VERA ROBERTS: It was fascinating when you're talking about the notion of whether it is a distortion of a perfect world, a reflection of distorted world. The different ways of understanding the data, and I think there was a lot that was very interesting. It gave me new ways to think about this whole process. I will say, it struck me. I think Alexander, you were the one that was talking about the idea. Really, when the systems are being used, for example, in the hiring process there should be disclosure.
That we are being put to the test or put through certain systems. I know even for myself, when I looked at some processes. I have wondered are there hidden buzzwords I should be hiding? White font in my resume or my CV or if I'm helping someone, I'm wondering if that is something I should do. There are these hurdles that are there that many of us are not aware of, no matter who is looking for the job. I can certainly see how that idea that this should be disclosed is, I think might be novel to some employers who sort of like the shields of these systems between them and the hiring process. Them and the candidate.
Of course, some people may be, without intending to, think because it is a data system that they will not have bias. That it is going to be unbiased because there is no human in it to bias it. But of course, one of the things we are learning and are exploring is the fact that bias is inherent in the systems because it is built by bias people and by bias data. So, addressing that is really the solution that you were suggesting, Julia was fascinating to me. I think I'm going to try to talk less.
You had quite a number of suggestions. Why don't you choose one of your favorites to start with? And you can come back to you again, after a couple others if we have opportunity. AUDIENCE MEMBER: Great. I have one question and then a couple points to address. The question is around disclosure piece. How do we monitor for discrimination, based on disability when disclosure should be optional, and discrimination based on the litigation predicated on a required disclosure? That is the primary question.
I wanted to ask I'm also curious to know if there are easy flag for us to watch more for discriminatory algorithms. For example, if gaps in job history could be a bad thing. That screeners are used to look for.
If there are good flags like are they looking for the benefits of lived experience? Easy ways to be able to tell who is likely to be a real problem versus somebody who is going to be flagged? ALEXANDRA REEVE GIVENS: Those are really good ones. Ones that we have been spending a lot of time thinking about. Because again, in theory that Americans with Disabilities Act helps on this. Your request for accommodation cannot be used against you.

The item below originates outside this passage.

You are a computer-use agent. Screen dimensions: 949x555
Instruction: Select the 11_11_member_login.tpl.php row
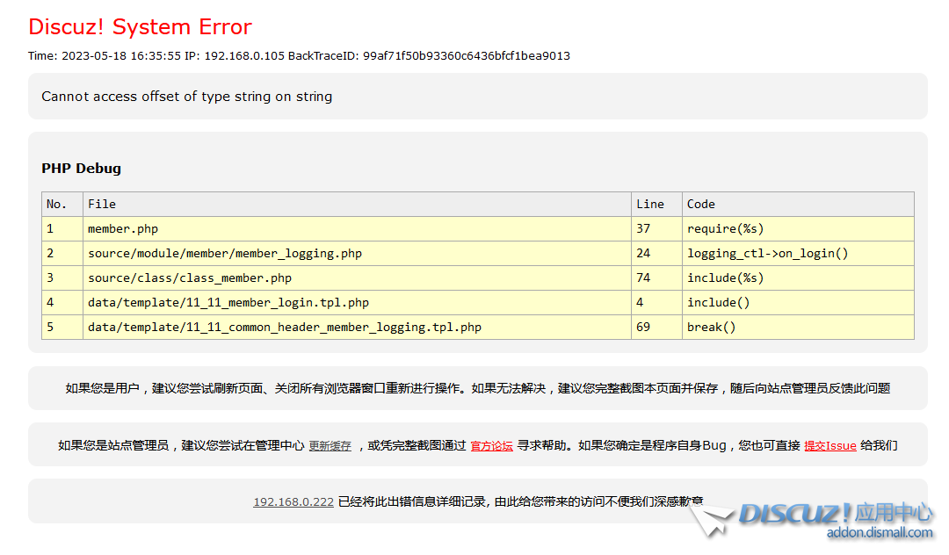[x=228, y=302]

But we have to dovetail about reality of the legal framework, and people's actual experience, and their level of comfort asking for an accommodation. It really is just how challenging that is. A system that requires disclosure in order to be fair is really an unfortunate one. One that makes it quite challenging. For the reasons I mentioned in my talk. It also makes the data collection piece really hard.
Even if you wanted to come in as a good-faith researcher, and audit from behind, how a sample of an employee's did. You could maybe make inferences about gender or race based on what you know about a person. You can do a loose assessment, at least of how people tend to be trending from a risk of discrimination on those vectors.

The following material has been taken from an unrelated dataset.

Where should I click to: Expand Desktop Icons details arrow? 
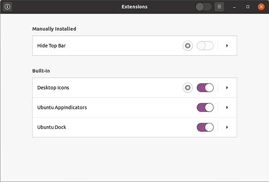[227, 88]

Disability, much harder, there really does need self-disclosure for people to know for auditing purposes how you were treated. We have been having some conversations on whether there are creative solutions here. Could we have a co-op of disabled people who voluntarily agree that they are going to share their data with a trusted third-party non-profit and then go out and apply for jobs and see how they are doing? The mechanism of that would be a lot of working out.

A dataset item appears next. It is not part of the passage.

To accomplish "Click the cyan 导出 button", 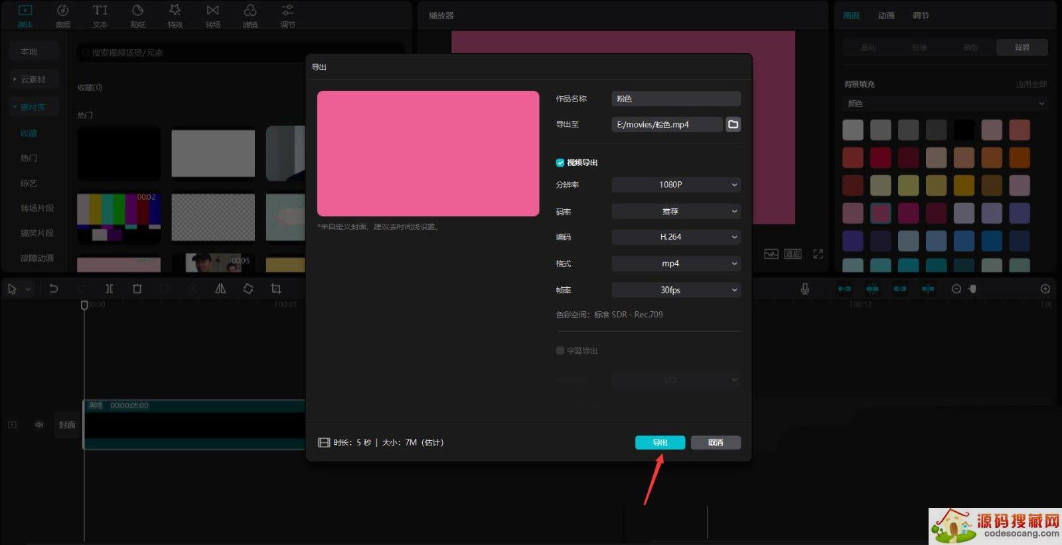I will (x=660, y=443).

There are concerns about that to as a privacy lawyer in addition to thinking about fairness. I do wonder some of those things. I almost wish that LinkedIn had away of you opting into a voluntary program where you could reveal your protected characteristics, just for purposes of trusted auditing that the employer would not see them but a trusted auditor would. That's one of the
thoughts I had at night thinking about that question. But I think we need smart minds really, coming together on that point. As for the flags, I think there, this is why we need to know better what people are being evaluated on. So that you can look for what the flags are going to be. Gaps in a resume might be one obvious one. There may be many other ways that a system may discriminate against a particular person with a disability based on their individual circumstances.
Data Scientists can't even think about or contemplate to know about a potential risk I flagged in my talk some of the most obvious ones a jump to me. I tried to spend a lot of time cataloging these, from talking to folks who are experiencing some of these tools It needs to be an ongoing project because of the sheer diversity of people's experiences when interacting with these tools. JULIA STOYANOVICH: If I may add to this from a technological point of view. I absolutely agree with everything you said Alexander. There are technical methods that can help us support these types of auditing as well as these types of public disclosure.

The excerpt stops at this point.